As war, regime change, wageless labor, and environmental degradation persist on a global scale, they magnify the vulnerability of the hundreds of millions of people who have long been displaced by capital accumulation.1 The identity-stripping conditions of social dispossession—what David Harvey calls an "accumulation by dispossession" (110)—pose representational problems for literary studies, whose scholars have long debated the efficacy of reviving "lost histories" in literary form.2 While much of this conversation has focused on recovering a particular set of identities under historical erasure, representing lost lives under global capitalism presents a distinctly different challenge. In a representational conundrum that Rob Nixon calls "slow violence," incremental histories of uncounted lives exceed event-based and time-bound representations of crisis. The question remains, however, whether Nixon's own solution to this problem—for "writer-activists" to "amplify the media-marginalized causes of the environmentally dispossessed"—is [End Page 31] possible without first troubling the politics of border demarcation that have made these subjects so unimaginable (5).

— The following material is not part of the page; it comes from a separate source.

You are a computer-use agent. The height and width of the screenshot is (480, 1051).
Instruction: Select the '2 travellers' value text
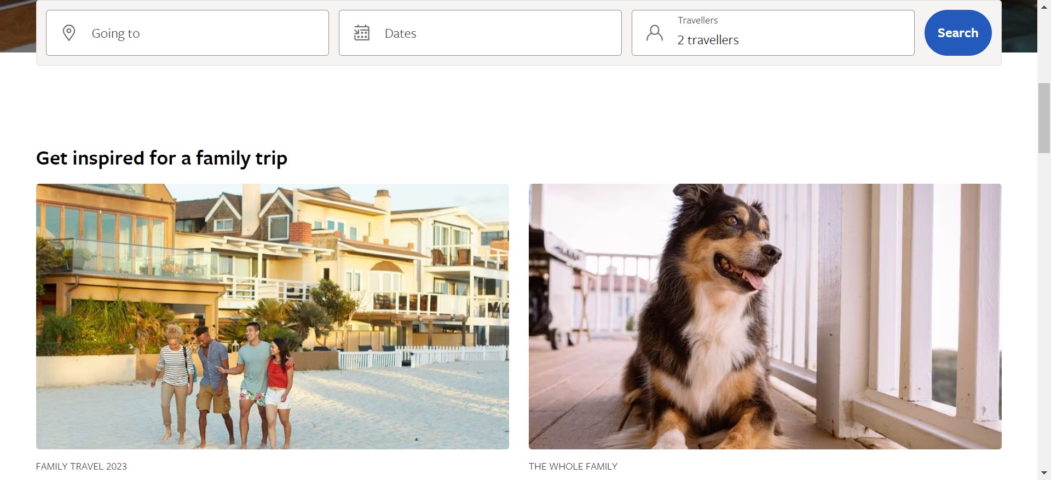[x=708, y=40]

In this essay, I contend that a poetics oriented toward social dispossession must wrestle with the perpetual violence waged on the representability of people themselves. In this way, lost histories—in their making and survival—are made visible in the act of bearing witness to dispossession across multiple generations and locales. Korean American poet Myung Mi Kim takes up this practice by turning to subjects without subjecthood, whose presence attends to granular scales of life hidden in plain sight. Her sparse approach to poetics is particularly visible in Commons (2002), where artifact and sediment, weed and flower persist in excess of stable and discrete representational categories. Eschewing references to personal identity, subjective experience, and historical specificity, an essentially vegetal imaginary in Commons models the way capital accumulation makes the margins of cultural spectacle invisible. In so doing, it foregrounds social dispossession by upending both the narrative shape of historical crisis and the perceptual practices by which readers come to recognize it.

Building on a range of studies focused on alternate ontologies of withdrawn life, this subject-less history maps globalized human exclusion through the minimal presence of plant life. Michael Marder's concept of plant-thinking, for instance, praises plant life's ability to survive through its "minimum of irritability," which flies under the radar of spectacular and event-based forms of accounting ("What Is Plant-Thinking?" 128). Plant life's "precariousness, violability, and, at the same time, its astonishing tenacity, its capacity for survival" is an essential model for embracing a world that has been made vulnerable across temporal, geographical, and identity-bound categories of experience (Marder, Plant-Thinking 19). In this way, the subject-less particularity of a vegetal imaginary puts pressure on repetitive patterns of historical knowledge as a matter of survival.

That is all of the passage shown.